===== Available data =====

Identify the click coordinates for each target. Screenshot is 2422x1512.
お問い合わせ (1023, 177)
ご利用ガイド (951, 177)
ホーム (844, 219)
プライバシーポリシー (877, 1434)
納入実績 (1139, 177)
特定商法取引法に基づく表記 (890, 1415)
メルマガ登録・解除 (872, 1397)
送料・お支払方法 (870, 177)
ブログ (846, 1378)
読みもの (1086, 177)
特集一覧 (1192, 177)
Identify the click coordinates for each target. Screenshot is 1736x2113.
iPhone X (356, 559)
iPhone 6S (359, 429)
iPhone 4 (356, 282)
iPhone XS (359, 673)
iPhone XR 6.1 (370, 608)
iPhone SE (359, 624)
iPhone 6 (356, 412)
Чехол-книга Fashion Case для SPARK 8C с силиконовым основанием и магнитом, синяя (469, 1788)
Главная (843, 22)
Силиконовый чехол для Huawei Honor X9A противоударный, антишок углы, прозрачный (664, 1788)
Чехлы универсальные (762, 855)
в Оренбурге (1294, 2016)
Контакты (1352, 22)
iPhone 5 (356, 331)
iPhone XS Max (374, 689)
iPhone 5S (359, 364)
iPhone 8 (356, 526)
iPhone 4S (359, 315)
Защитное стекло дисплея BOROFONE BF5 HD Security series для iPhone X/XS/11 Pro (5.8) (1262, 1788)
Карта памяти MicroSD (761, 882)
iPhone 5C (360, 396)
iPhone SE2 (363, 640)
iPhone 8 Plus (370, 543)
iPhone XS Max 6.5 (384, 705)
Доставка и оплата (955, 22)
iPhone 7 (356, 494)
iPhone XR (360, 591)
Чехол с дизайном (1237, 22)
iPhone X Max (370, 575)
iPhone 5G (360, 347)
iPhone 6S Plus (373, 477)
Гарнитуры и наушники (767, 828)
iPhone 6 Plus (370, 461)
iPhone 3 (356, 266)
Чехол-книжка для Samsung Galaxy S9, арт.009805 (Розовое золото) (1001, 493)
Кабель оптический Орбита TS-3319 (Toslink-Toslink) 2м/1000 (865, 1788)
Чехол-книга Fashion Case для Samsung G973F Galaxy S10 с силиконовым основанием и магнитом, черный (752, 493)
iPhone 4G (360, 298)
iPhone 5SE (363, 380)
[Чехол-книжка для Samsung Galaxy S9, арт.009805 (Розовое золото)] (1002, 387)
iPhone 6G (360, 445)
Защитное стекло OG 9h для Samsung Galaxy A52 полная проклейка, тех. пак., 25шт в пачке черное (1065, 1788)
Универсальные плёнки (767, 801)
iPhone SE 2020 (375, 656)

=====

What the exercise asks:
If a line of the entries contains "золото", it counts; say how many such lines there are and give only the number.

Answer below:
2